◆ Document passage ◆
· · · ·

International career
- Years: Team / Apps / (Points)
- 2012: South Africa U20 / 4 / (0)
- 2020–2022: Scotland / 12 / (5)
- Correct as of 18 November 2021

= Oli Kebble =

Scottish rugby union player (born 1992)

Oliver Ralph Kebble (born 18 June 1992 in Durban) is a Scotland international rugby union player, currently playing for Stormers. He previously played for Glasgow Warriors, as well as in Super Rugby with the Stormers and Currie Cup rugby with Western Province in South Africa. His regular position is prop.

==Rugby Union career==

===Amateur career===

Kebble was drafted to Marr in the Scottish Premiership for the 2017–18 season.

Kebble has been drafted to Currie in the Scottish Premiership for the 2018–19 season.

===Professional career===

Kebble was part of the London Irish academy, before joining French Pro D2 side Mont-de-Marsan.

In 2012, Kebble returned to South Africa and joined Western Province. He played for the Western Province U21 side in 2012, as well as in 2013, when Western Province won the Under-21 Provincial Championship competition in the latter season.

Kebble made his debut for the Western Province senior team during the 2012 Vodacom Cup competition, coming on as a substitute against the SWD Eagles at Outeniqua Park.

In 2014, Kebble was named in the Stormers pre-season training squad and was later included in the final squad.

On 15 February 2017, Kebble went to Scotland to sign for Glasgow Warriors in the Pro14 beginning in the 2017–18 season.

He left Glasgow Warriors at the conclusion of the 2023–24 season to join French side Oyonnax.

· · · ·

◆ Source data ◆
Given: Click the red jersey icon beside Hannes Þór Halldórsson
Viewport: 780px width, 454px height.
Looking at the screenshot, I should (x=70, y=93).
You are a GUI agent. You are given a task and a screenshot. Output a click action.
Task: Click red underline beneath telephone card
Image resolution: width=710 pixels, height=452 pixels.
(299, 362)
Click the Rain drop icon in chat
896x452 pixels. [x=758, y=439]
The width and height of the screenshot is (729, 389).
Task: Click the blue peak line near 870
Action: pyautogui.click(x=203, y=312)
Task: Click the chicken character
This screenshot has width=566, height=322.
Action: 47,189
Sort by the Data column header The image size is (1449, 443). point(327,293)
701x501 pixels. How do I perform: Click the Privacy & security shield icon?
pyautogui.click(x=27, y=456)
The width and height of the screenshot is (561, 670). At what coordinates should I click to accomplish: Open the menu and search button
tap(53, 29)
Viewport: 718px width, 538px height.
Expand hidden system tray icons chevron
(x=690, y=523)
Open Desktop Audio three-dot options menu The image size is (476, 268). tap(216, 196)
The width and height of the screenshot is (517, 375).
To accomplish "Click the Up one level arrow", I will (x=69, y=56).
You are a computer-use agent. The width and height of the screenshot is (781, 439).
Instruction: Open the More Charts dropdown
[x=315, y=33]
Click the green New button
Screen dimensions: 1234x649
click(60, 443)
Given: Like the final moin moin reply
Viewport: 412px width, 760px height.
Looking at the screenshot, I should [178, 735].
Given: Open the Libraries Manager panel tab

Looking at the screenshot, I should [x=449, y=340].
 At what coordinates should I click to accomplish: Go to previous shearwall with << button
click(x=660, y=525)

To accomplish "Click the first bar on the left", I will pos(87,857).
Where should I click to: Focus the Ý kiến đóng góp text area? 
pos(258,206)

· · · ·

◆ Using the information ◆
1. List every rugby competition named in the Oli Kebble article.
2. Continue the Oli Kebble article from the point where it stops.
The records above come from a different source than the Oli Kebble article.

◆ Responses in order ◆
1. Super Rugby, Currie Cup, Scottish Premiership, Pro D2, Under-21 Provincial Championship, Vodacom Cup, Pro14

2.
===International career===

In 2012, Kebble was part of the South Africa Under-20 side that won the 2012 IRB Junior World Championship held in South Africa. He made a substitute appearances in their opening match against Ireland and started the other pool matches against Italy and England. He also came on as a substitute in the semi-final against Argentina, but was an unused substitute in the final against New Zealand.

Kebble made his international debut for Scotland against Georgia on 23 October 2020.

==Personal life==

Kebble did his A-levels at Dulwich College in London, England. He is the son of Guy Kebble, a rugby union prop who played in four test matches for the Springboks during the 1993 South Africa rugby union tour of Argentina and the 1994 South Africa rugby union tour of New Zealand. He is the nephew of controversial late mining magnate Brett Kebble.

Whilst at the Stormers academy, Kebble shared a flat with Huw Jones, his former teammate at Glasgow Warriors. To supplement their income Kebble worked managing an office of a security firm and Jones worked in a bar.